*TASK ITEM A*.
List the components that the raw feeding page below says daily portions are broken down into.
*TASK ITEM B*.
Based on the raw feeding page below, state whether each statement agrees with it. Answer yes or no and quote the deciding words. (i) Under the 80/10/10 rule, heart counts as muscle meat. (ii) Liver makes up 10% of the total diet. (iii) BARF and Prey Model Raw differ in their approach to bone.

Calculate daily raw dog food portions using the 80/10/10 raw dog food calculator method (Prey Model), BARF, or a custom ratio. Broken down into muscle meat, bone, organ and vegetable components, adjusted for age and activity.
Enter your dog's weight and activity level to get daily raw portions.
✍️ Dr. Sarah Mitchell , DVM 📅 Updated March 22, 2026 ⏱ 8 min read
Raw feeding has grown from a niche movement into a significant segment of pet nutrition. The two most popular frameworks — BARF (Biologically Appropriate Raw Food, sometimes called Bones and Raw Food) and Prey Model Raw (PMR) — both aim to mimic a dog's ancestral diet, but differ in their approach to plant matter.
The 80/10/10 rule is the foundation of Prey Model Raw (PMR) feeding. The three numbers refer to the ratio of muscle meat, raw edible bone, and organ meat that makes up your dog's daily raw food portion. 80% is muscle meat — this includes heart, which is classified as muscle despite being an organ. 10% is raw edible bone — chicken necks, wings, and carcasses are common choices; bone provides calcium, phosphorus, and acts as a natural tooth cleaner. 10% is organ meat — exactly half of this (5% of total diet) must be liver, which is nutritionally irreplaceable; the remaining 5% comes from secreting organs like kidney, spleen, or pancreas.

*DATASET SECTION*.

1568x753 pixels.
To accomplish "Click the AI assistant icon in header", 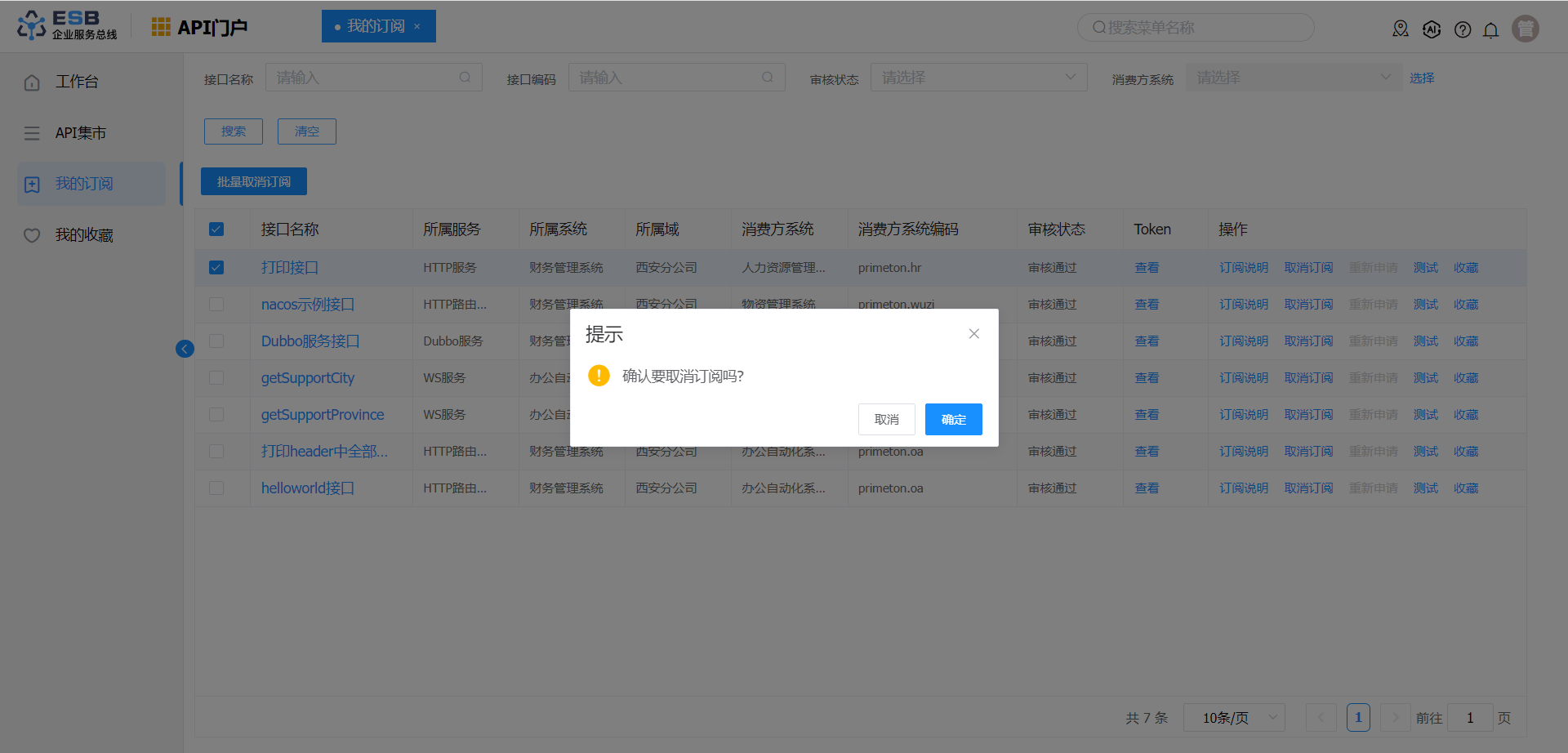I will (x=1432, y=29).
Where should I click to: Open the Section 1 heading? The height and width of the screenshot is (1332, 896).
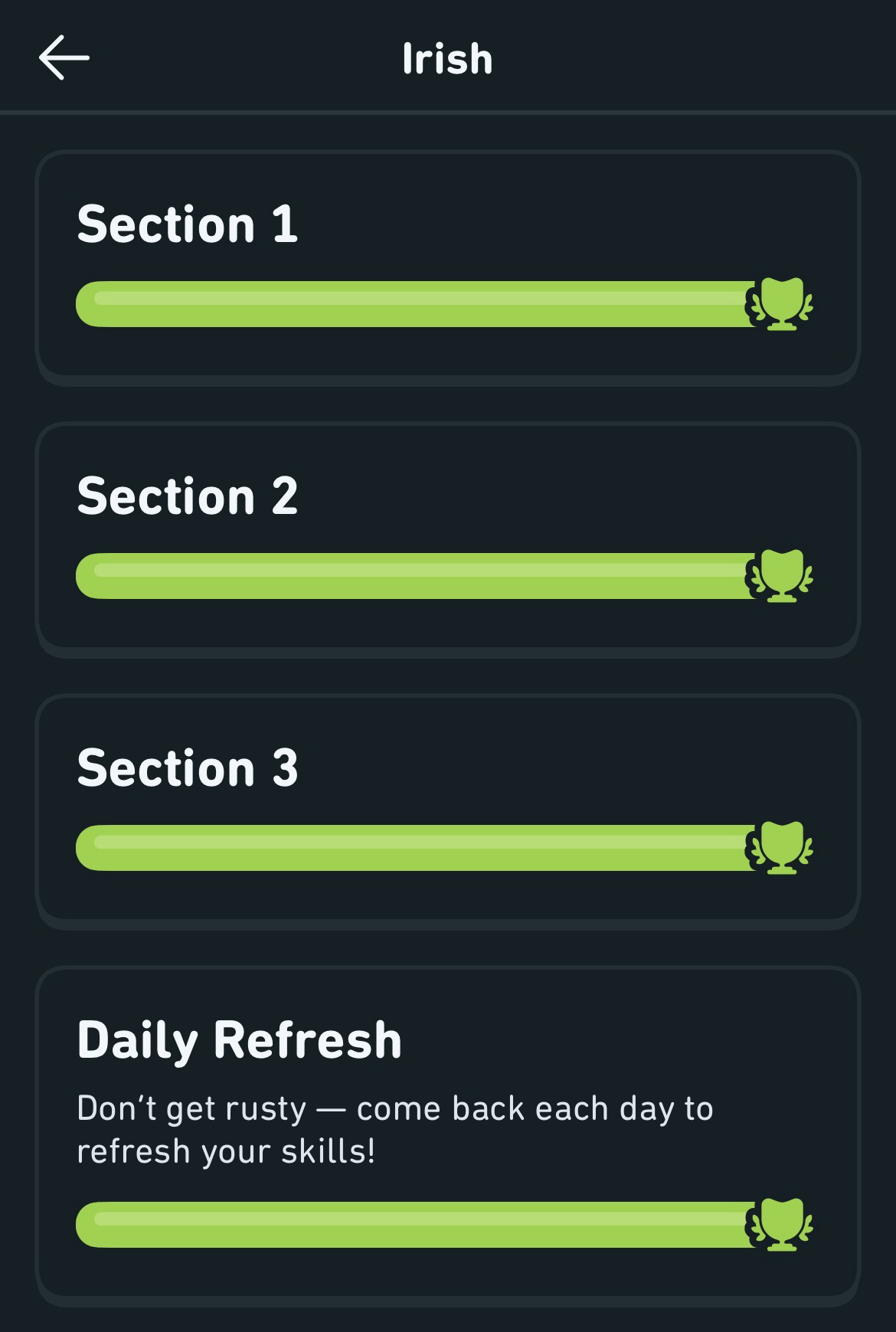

*RESPONSE BOX A*.
muscle meat, bone, organ, vegetable

*RESPONSE BOX B*.
(i) Yes: "this includes heart, which is classified as muscle despite being an organ"
(ii) No: "exactly half of this (5% of total diet) must be liver"
(iii) No: "differ in their approach to plant matter"